As we walk up, the mist rolls in, muting sound, hiding everything except the ground beneath our feet; each of us is a vague outline in the white, seemingly much more distant than before. Out of the grey fog, a huge tangle of prayer flags emerges gradually, taking shape, a bright, fluttering octopus in the white.

Stop on the way down at the Sagoo Valley Cafe at Marhi for hot aloo parathas, omelettes, and chai for lunch, watching fluorescent paragliders circle the valley around us.

Nothing beats that sensation of hot food when you're sitting in icy cold weather, toasty warm in a jacket while your fingertips, nose and ears go numb in cold and the skin of your face crinkles; and food tastes awesome. At high altitudes, the minimal calorie requirement is closer to 10,000 a day, compared to the regular 2,500 on the plains. You're burning that much extra just generating body heat; which also means you're always hungry, ferociously hungry.

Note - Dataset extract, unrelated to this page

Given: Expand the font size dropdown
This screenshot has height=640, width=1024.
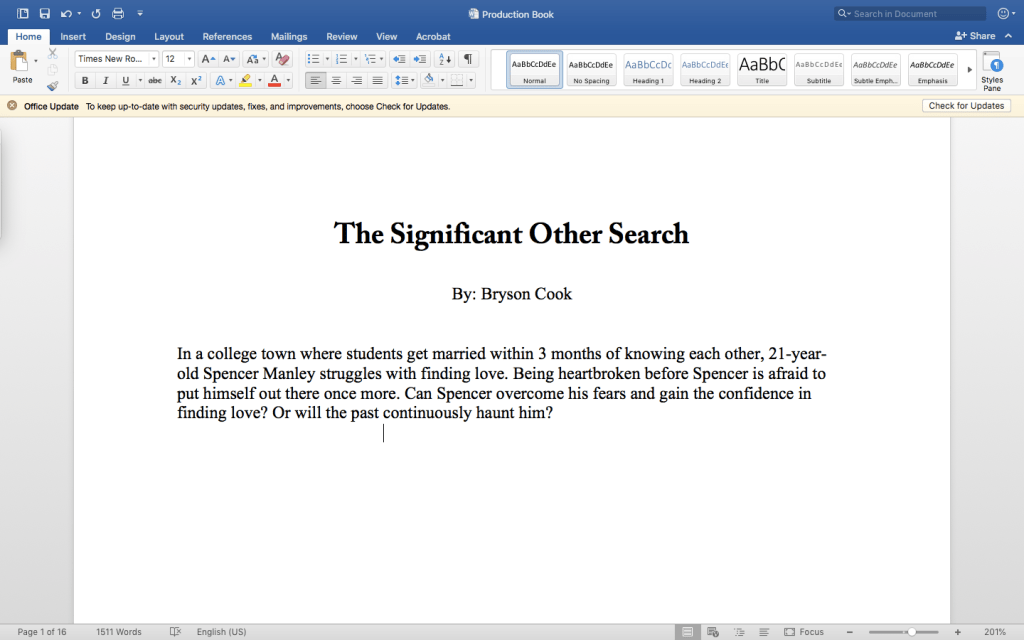Looking at the screenshot, I should click(x=190, y=59).
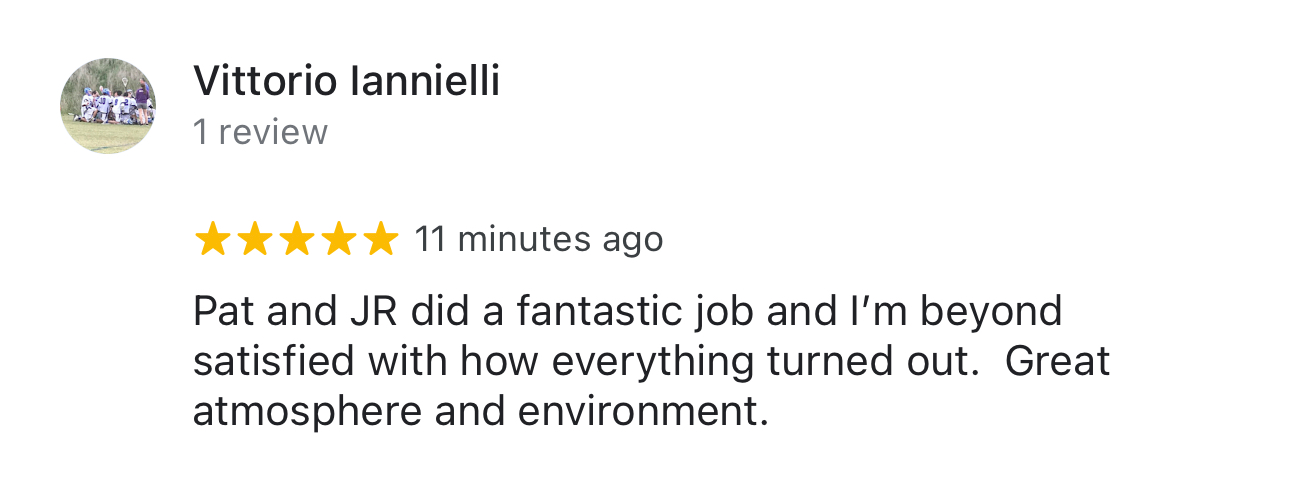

A dramatic demonstration of the altitude happens from a pair of pants. We're close to Rohtang, nearly 13,000 feet up; the atmosphere is thinner here, so the UV radiation from the sun, stronger. Sunlight is harsh and hot; a pair of jeans that have been hung up to dry on the railing suddenly get washed in a patch of sunlight from a break in the clouds. Almost instantly, it's like they're being microwaved; steam starts visibly pouring off them in the light. You can almost hear them sizzle.